The Sebastiani name is an omnipresent fixture in Sonoma. The winery’s founder Samuele, a stone mason by trade, emigrated from the Tuscany region of Italy to California in 1895. He quarried stones in Sonoma for cobblestones to pave the streets of San Francisco. With his hard-earned wages he purchased Sonoma land and started Sebastiani Winery in 1904, managing to keep it going even during Prohibition.

At Samuele’s death in 1944, his son August and wife, Sylvia, purchased the winery, expanding the brand and vineyard holdings.
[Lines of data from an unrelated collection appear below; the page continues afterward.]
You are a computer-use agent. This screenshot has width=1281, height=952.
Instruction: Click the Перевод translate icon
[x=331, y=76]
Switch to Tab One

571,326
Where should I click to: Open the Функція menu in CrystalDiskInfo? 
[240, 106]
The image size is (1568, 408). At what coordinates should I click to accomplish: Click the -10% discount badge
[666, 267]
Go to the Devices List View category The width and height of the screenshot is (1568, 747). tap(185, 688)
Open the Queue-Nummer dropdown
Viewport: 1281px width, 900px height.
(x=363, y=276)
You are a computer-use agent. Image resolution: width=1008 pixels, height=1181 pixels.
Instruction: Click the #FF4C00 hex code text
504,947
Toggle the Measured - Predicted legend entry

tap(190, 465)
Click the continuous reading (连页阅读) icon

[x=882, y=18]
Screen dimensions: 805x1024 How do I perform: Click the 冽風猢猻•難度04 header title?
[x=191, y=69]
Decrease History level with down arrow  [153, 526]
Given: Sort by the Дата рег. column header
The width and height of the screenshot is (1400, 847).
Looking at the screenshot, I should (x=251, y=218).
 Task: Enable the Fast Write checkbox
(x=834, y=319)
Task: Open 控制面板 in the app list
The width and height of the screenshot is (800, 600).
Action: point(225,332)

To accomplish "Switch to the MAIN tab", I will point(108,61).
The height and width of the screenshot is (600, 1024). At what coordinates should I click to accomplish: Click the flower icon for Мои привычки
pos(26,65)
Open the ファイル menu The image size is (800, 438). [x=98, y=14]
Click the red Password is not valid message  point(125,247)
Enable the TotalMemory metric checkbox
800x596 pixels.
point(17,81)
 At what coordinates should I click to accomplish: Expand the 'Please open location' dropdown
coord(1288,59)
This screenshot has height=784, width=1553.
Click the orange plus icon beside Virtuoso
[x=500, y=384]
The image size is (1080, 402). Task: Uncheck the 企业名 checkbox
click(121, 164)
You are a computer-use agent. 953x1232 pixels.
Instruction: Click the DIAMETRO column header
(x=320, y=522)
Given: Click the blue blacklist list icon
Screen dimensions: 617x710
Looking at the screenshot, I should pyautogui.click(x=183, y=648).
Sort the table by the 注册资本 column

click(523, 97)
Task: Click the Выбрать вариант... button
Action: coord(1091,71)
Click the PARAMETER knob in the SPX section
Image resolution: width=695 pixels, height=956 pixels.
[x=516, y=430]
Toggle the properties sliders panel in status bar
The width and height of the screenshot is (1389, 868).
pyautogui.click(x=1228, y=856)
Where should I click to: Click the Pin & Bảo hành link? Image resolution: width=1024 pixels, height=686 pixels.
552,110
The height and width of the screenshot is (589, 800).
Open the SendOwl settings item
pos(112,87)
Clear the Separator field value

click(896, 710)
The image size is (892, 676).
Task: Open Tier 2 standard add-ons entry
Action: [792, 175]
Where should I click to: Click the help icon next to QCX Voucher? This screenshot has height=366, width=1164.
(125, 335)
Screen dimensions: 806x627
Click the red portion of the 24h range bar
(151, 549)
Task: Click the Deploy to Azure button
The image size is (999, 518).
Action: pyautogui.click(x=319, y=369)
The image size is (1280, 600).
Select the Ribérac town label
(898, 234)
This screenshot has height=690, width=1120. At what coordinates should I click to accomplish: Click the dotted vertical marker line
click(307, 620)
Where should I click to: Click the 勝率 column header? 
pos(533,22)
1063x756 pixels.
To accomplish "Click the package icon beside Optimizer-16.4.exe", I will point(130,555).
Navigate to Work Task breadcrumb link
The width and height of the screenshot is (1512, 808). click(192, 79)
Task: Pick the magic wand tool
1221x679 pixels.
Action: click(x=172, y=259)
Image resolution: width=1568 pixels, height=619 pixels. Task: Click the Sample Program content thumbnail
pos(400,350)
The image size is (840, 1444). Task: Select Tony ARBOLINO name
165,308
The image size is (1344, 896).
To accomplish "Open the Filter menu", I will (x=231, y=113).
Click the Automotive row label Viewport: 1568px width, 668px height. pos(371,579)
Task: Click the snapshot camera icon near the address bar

August died in 1980, leaving Sylvia majority ownership

The Sebastiani family saga is not unlike many sagas of large prosperous wine families with no clear line of succession. Families quarrel and have differing ideas about managing family assets, brand promotion and profit sharing.

Sylvia and Samuele’s children ultimately broke away from the family business, each starting their own ventures. Son Sam started Viansa Winery. Son Don and his sons started their own wine company, first known under the moniker Don and Sons but more recently as Three Badge Beverage, named in homage to the old fire service badges from the Sebastiani family.

Three Badge is led by fourth-generation August Sebastiani out of the restored Sonoma fire station. Three Badge includes such brands as Leese-Fitch, Plungerhead, Penny-Wise, Hey Mambo and more recently Cedar and Salmon.

Cedar and Salmon is a departure for Three Badge in that fruit for these wines is sourced from the Pacific Northwest rather than more well-known California locales.

Try these new wines with your Easter fare, all priced in the $20-$25 range at Tyson Fine Wines and Things in Anniston.

Cedar and Salmon Pinot Gris 2016: For those who like Italian pinot grigio, this is a better-than-reasonable facsimile. Lean and racy. Excellent alternative to a buttery chardonnay. Best served with food, preferably with chicken or fish. Also works with, you guessed it, salmon.

Cedar and Salmon Pinot Noir 2016: Oregon is Ground Zero for pinot noir in America. In a world awash in pinot, it is difficult for producers to make one that stands above all others and becomes a consumer favorite. This is a solid example of Oregon pinot that should pair well with lamb or chicken.

Cedar and Salmon Cabernet 2015 Horse Heaven Hills: Horse Heaven Hills is a premier wine-growing appellation in dry and windy central Washington’s Columbia River Basin. Washington’s cabernets are often overlooked, but they should not be. This is a well-balanced, approachable cabernet with lots of dark fruit flavors. Lovely on the palate. Dark berry fruit aromas.